Corbyn voltou a defender que, diante do impasse no Brexit e do desmanche do governo May, “é hora de uma eleição geral” no Reino Unido. “Penso que nesta Câmara há uma maioria a favor de um acordo sensato, credível e negociável como o proposto pelo Partido Trabalhista. E estou ansioso para ver como o Parlamento recupera o controle desta situação e podemos concluir com sucesso o que o Governo falhou miseravelmente”, afirmou.
Do outro lado do canal do Mancha, um porta-voz de Donald Tusk, o presidente do Conselho Europeu, asseverou que a UE fez “todo o possível” para chegar a um acordo. Expressou, ainda, desapontamento com a “incapacidade do governo do RU de assegurar maioria para o Acordo de Saída concordado por ambas as partes em novembro”.
O comunicado europeu acrescenta ser “difícil de ver o que mais podemos fazer” e avalia que a decisão do parlamento inglês aumentou “significativamente” o risco de um não-acordo Brexit. Quanto à extensão do artigo 50, que poderá ir à votação na quinta-feira, o porta-voz de Tusk disse que a EU consideraria por unanimidade um “pedido fundamentado” caso haja uma “justificação crível”.
Por sua vez May afirmou que a União Europeia vai “querer saber se o Reino Unido quer revogar o artigo 50 ou se quer um novo referendo”, escolhas que o parlamento inglês terá de “enfrentar agora”.
A bancada trabalhista pediu esclarecimentos sobre o que acontecerá em 29 de março, enquanto os deputados do SNP alertaram que chegou a hora de May aceitar que é necessário um novo referendo. Em deliberações anteriores, os deputados haviam aprovado a substituição do ‘backstop’ por “arranjos alternativos” e moção que rejeita que o Reino Unido deixe a União Europeia “sem um Acordo de Retirada” e “sem um Marco para o Futuro Relacionamento”.
Votaram a favor de May e do acordo 235 deputados conservadores, 3 trabalhistas e 4 independentes.
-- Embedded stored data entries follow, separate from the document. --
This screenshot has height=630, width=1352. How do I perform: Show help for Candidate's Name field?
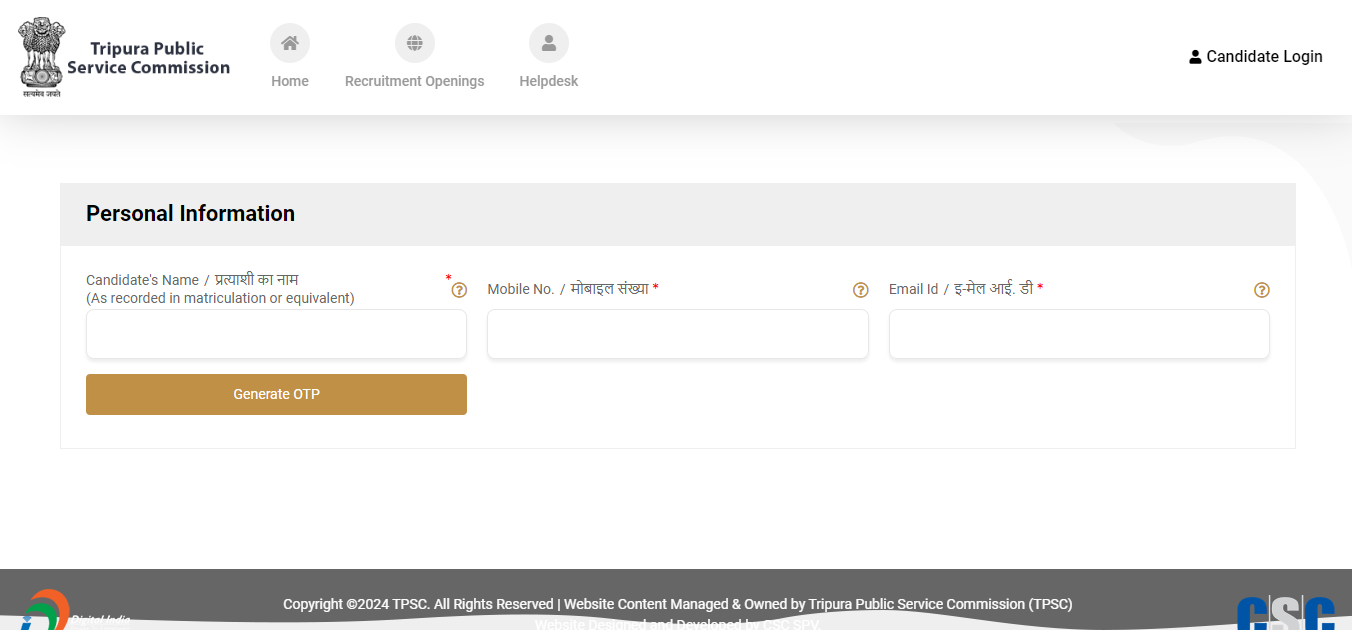pos(459,290)
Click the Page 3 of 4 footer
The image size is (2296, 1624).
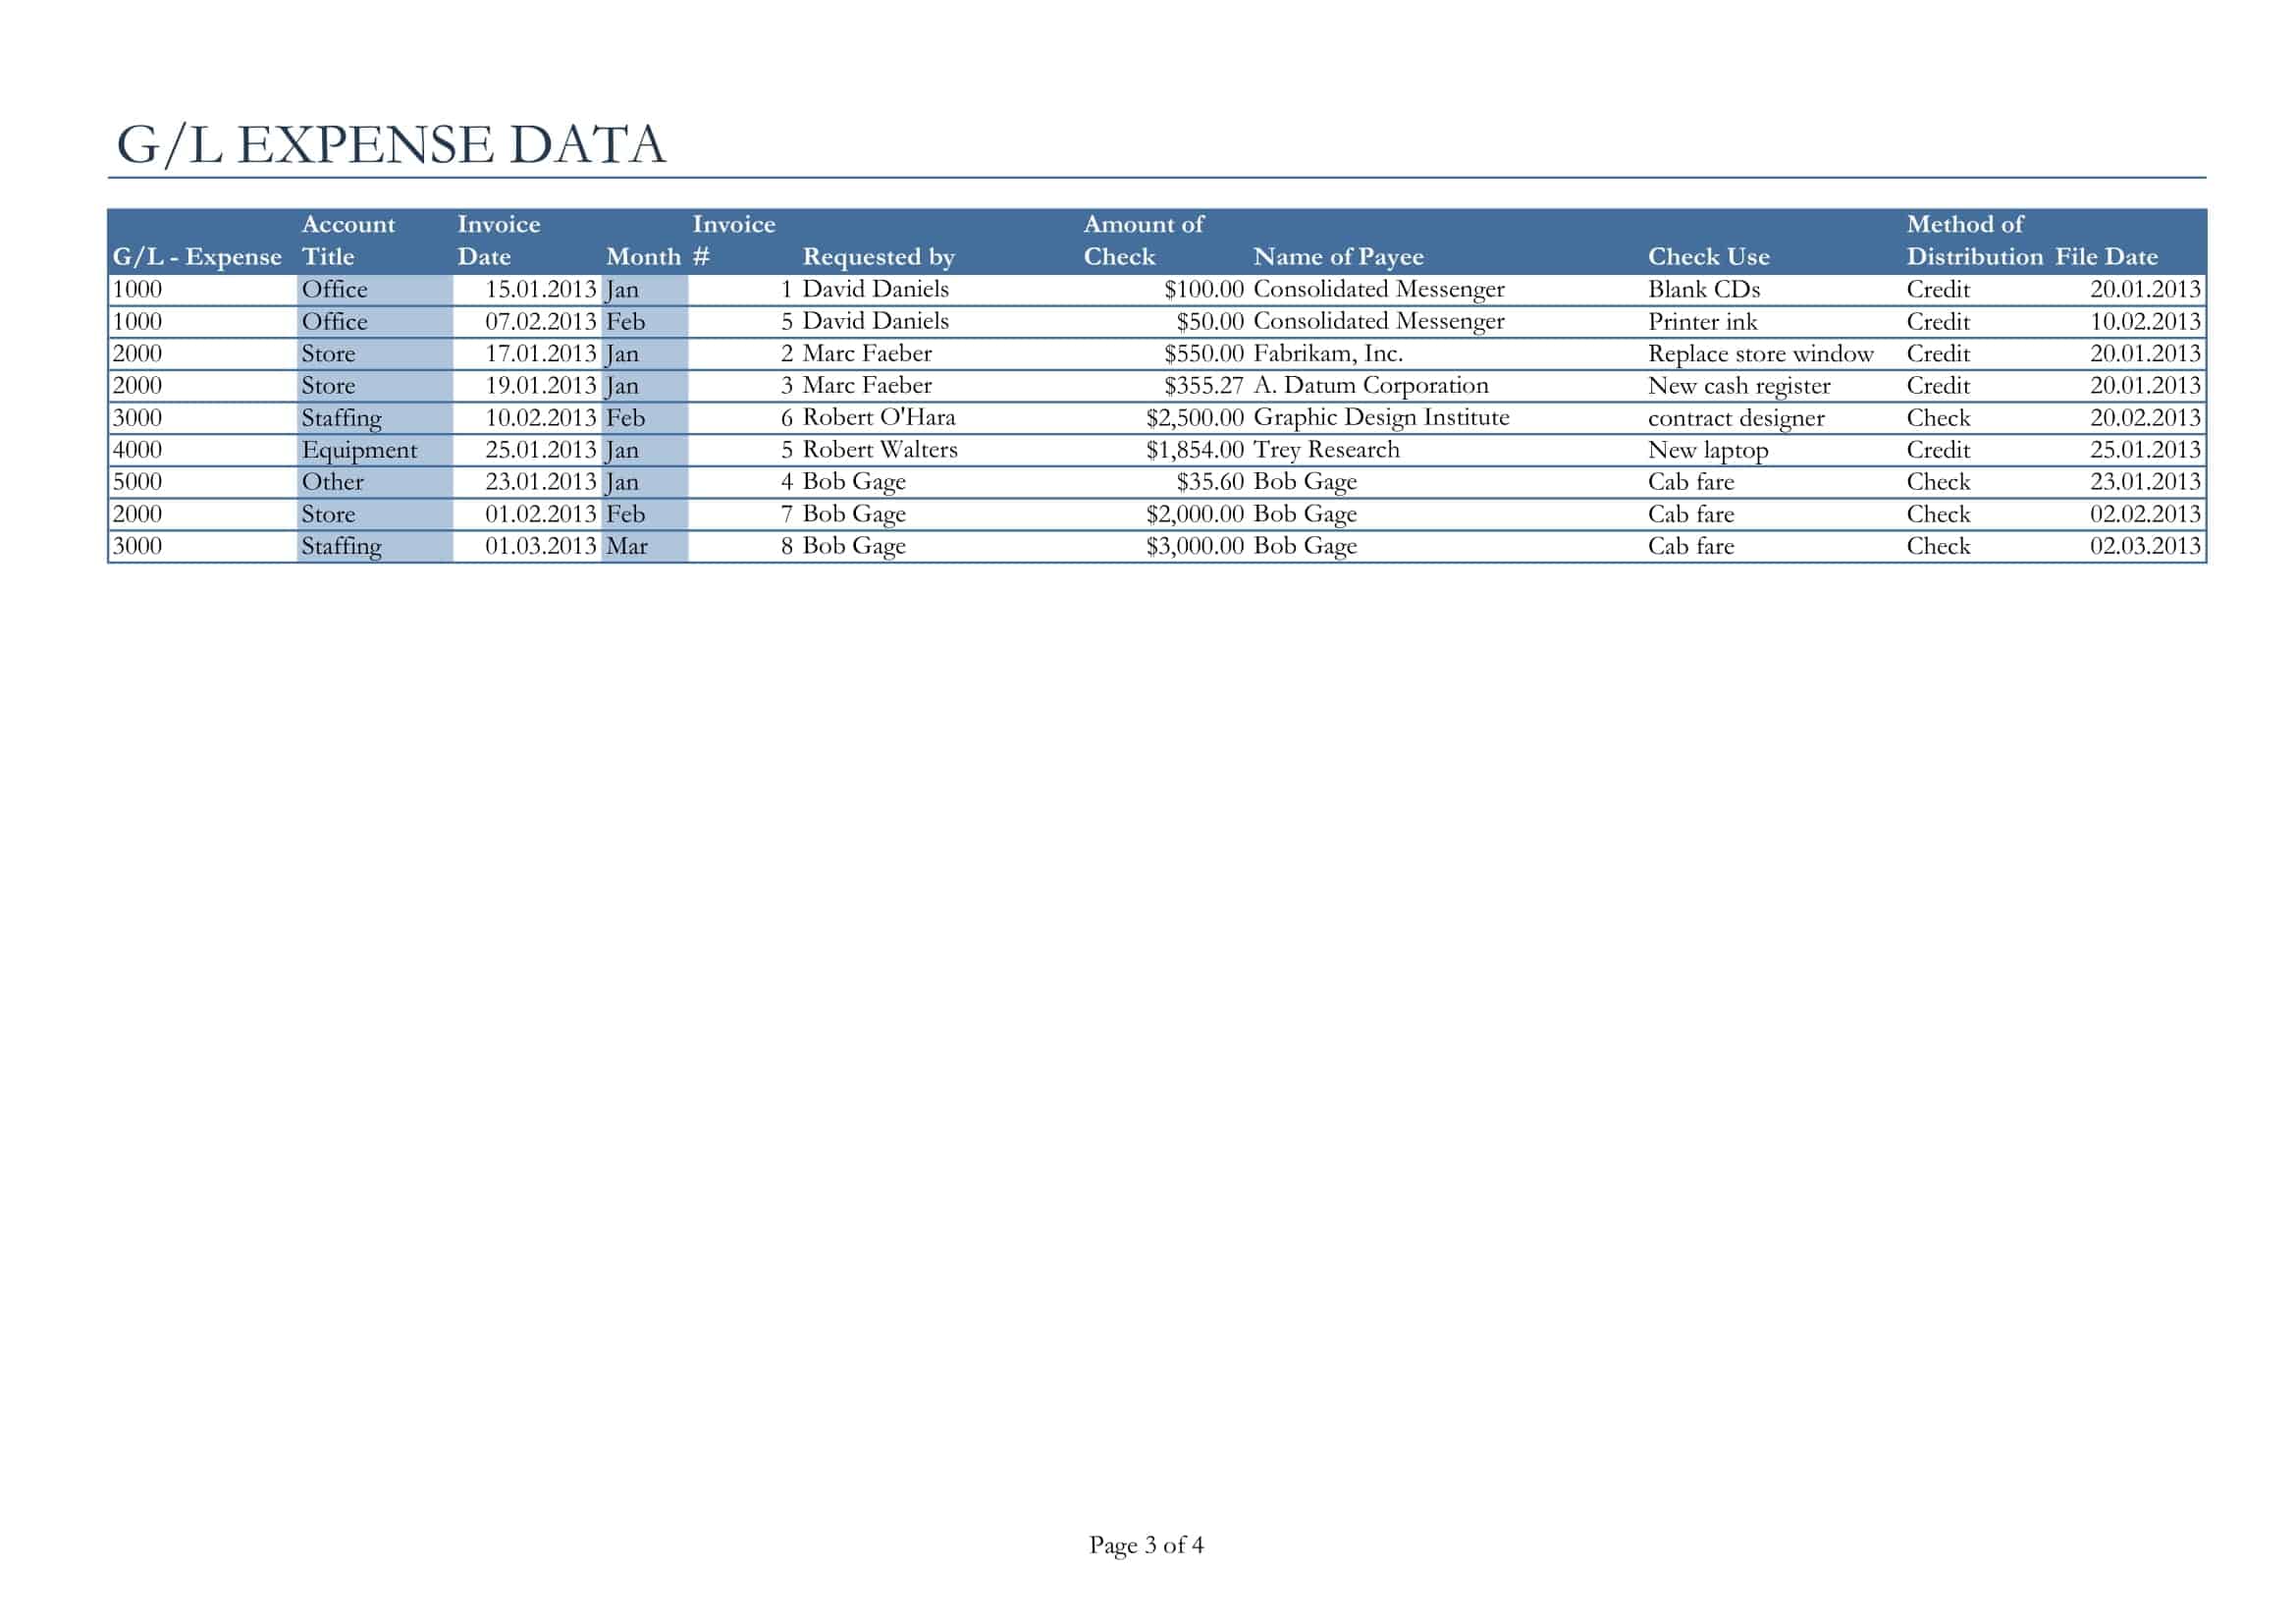point(1146,1545)
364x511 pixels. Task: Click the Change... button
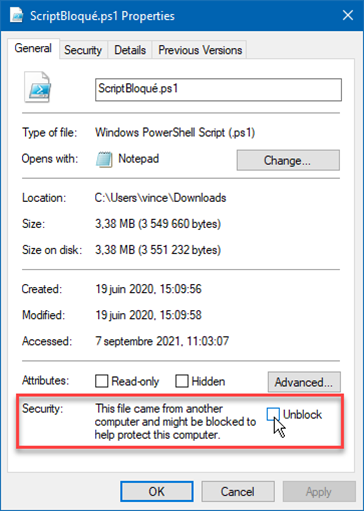pyautogui.click(x=288, y=160)
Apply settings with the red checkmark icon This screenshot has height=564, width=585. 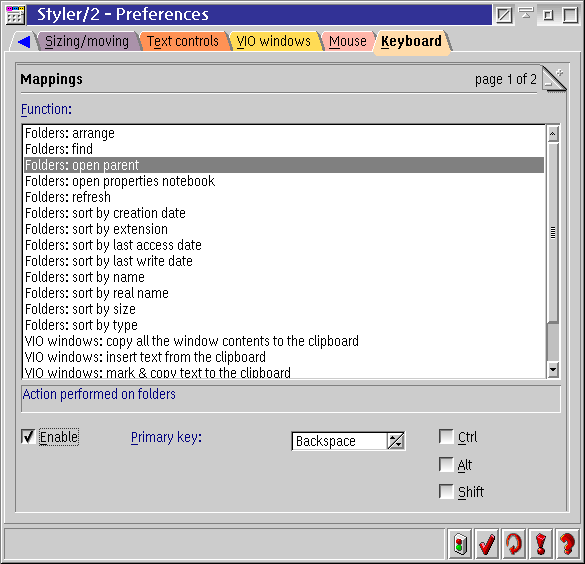click(487, 544)
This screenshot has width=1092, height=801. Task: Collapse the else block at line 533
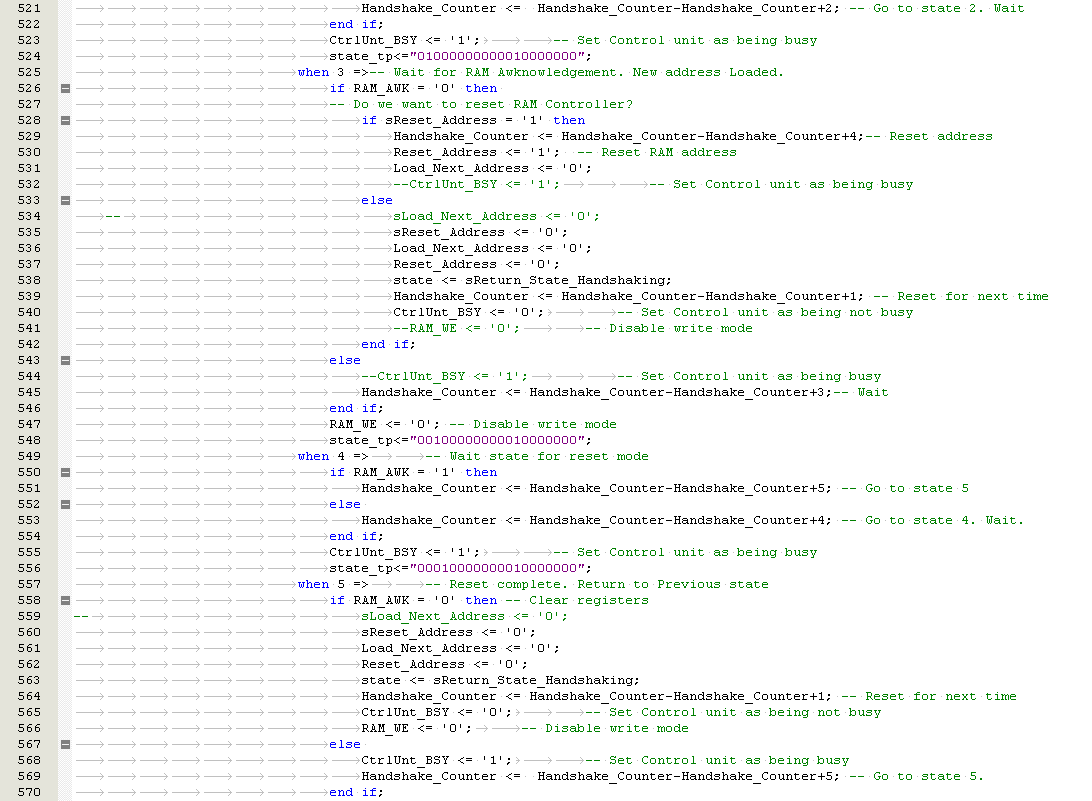(x=66, y=200)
Contra, votaram 238 trabalhistas, 75 conservadores, 35 nacionalistas escoceses (SNP), 17 independentes, 11 liberais democratas e 10 unionistas de Belfast (DUP).
Na coletiva conjunta com May em Estrasburgo, Juncker havia ameaçado de que essa seria a “última vez” que ele negocia o acordo de saída com os britânicos: “É este acordo ou o Brexit poderia não acontecer”. Já o veterano Charles Walker, vice-presidente do Comitê de Deputados Tory 1922, previu que a rejeição do acordo Brexit de May pela segunda vez levará a “eleição geral em questão de dias ou semanas”.